BRIEF A => Copy out the entries below verbatim, from the line with "The image size is (575, 532)." up to and including the line with "The image size is (745, 584).", and nothing else.

EXCERPT =>
= = = = = = =

Another critical component to an insightful strategy is to take a dynamic approach to market trends.  Strategies based solely on extrapolating the recent past are about as successful as trying to drive a car forward while focusing on the rear-view mirror.  An effective strategy should direct our organisation toward where the trends are taking us not where we have been. 

 

Trends can emerge slowing over time or suddenly (such as through regulation changes or the introduction of a new technology).  In either case, trends matter.  Strategies slow to react to emerging changes in the market are strategies doomed for sub-par results. 

 

So, how do we identify and incorporate trends into our strategy?  First, we should look to broader societal trends that are impacting our organisation (e.g. globalisation of supply and demand, shifting population and age demographics, shortening time cycles, increasing dependence on technology, and increasing mobility).  Second, we should look to the edges of our current markets.  What new requirements are emerging from our customers?  What are our smaller, nimble competitors offering?  What technologies could change the game? Then, we should look to more specific trends that impact our span of control such as new service or product offerings, changing sources of demand, or rising costs.  And as we identify potential trends, we need to ask ourselves if they significantly impact our ability to grow revenue, our responsiveness to customer demand, or our profitability.  Each trend answered with a “yes” should be followed with a corresponding strategy or tactic, at minimum, to maintain or enhance our competitive position.

 

Principle 4: Hedge Your Bets

 

The fourth principle is to hedge your bets.  Change and risk are inevitable parts of life and business.  Try as we might to accurately predict the future, it cannot be done with certainty.  The key is to manage change and associated risks in a way that maximizes the return on the investments we make to sustain and grow our business.  In practice, this means pursuing a portfolio of initiatives to manage the trade-offs between costs, risks, and rewards.  Think of it as the convoy approach to business war whereby we deploy a convoy of strategic initiatives into battle in order to improve our overall odds of success.

 

No organisation can continually rely on a historical advantage in product, service, or geography to sustain growth.  We must all adapt to changing market conditions and operate in the vast grey area between absolute certainty about what we have done it the past and complete ambiguity about what will happen in the future.  What results, in attempt to propel our business forward, is the need to make major strategic decisions requiring large capital investment and long term commitment of resources without certainty as to the outcome.  Ideally, we could predict financial outcomes accurately enough to support our strategic platform on the basis of a discounted cash flow model.  But, this is unrealistic and attempting to do so naturally leads to highly conservative strategic decisions and deteriorating financial performance in comparison to more aggressive competitors.  On the other end of the spectrum, bold strategic decisions based on “gut feel” rather than true insight or constructive analysis can lead to disastrous results.

= = = = = = =

BRIEF B =>
Using the strategy excerpt, answer these:
(i) What name is given to Principle 4?
(ii) Strategies based solely on extrapolating the recent past are compared to trying to do what?
(iii) What approach to business war is used to describe pursuing a portfolio of initiatives?

= = = = = = =

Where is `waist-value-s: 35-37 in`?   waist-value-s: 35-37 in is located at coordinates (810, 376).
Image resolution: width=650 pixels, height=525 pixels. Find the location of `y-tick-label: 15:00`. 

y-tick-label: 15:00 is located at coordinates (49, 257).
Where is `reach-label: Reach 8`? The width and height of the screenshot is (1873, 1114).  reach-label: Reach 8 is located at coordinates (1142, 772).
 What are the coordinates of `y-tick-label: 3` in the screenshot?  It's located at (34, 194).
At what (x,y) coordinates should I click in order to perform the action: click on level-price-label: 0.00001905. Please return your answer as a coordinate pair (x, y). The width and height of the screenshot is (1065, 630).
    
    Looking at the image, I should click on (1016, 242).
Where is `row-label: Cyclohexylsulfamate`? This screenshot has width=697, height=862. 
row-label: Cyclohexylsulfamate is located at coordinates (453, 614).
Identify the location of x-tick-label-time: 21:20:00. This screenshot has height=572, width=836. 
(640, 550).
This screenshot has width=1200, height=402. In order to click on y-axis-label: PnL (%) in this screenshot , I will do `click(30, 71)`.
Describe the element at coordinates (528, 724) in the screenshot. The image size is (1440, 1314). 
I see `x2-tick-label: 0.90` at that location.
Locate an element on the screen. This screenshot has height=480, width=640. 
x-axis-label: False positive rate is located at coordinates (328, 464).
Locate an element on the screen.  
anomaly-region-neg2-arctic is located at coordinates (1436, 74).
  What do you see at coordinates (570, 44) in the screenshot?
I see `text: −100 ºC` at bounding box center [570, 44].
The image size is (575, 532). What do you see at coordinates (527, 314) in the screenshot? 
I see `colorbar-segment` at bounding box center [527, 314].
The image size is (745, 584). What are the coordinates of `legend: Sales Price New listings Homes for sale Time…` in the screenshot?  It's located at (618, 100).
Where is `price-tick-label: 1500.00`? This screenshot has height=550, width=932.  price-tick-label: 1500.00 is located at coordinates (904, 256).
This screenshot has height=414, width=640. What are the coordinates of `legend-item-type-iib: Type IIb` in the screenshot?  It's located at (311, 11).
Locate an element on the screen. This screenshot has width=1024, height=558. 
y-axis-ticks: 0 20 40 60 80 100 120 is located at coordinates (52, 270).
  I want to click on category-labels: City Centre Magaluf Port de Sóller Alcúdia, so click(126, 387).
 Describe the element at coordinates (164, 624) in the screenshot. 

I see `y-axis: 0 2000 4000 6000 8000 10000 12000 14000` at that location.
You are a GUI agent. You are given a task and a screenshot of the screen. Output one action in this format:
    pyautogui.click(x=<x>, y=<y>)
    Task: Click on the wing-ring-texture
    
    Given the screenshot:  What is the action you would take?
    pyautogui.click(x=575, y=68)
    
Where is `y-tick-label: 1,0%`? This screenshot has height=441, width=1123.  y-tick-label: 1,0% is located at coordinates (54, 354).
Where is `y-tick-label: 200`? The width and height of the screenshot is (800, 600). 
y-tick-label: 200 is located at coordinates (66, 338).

= = = = = = =

EXPECTED ANSWER A =>
The image size is (575, 532). What do you see at coordinates (527, 314) in the screenshot? 
I see `colorbar-segment` at bounding box center [527, 314].
The image size is (745, 584). What are the coordinates of `legend: Sales Price New listings Homes for sale Time…` in the screenshot?  It's located at (618, 100).

EXPECTED ANSWER B =>
(i) Hedge Your Bets
(ii) Drive a car forward while focusing on the rear-view mirror
(iii) The convoy approach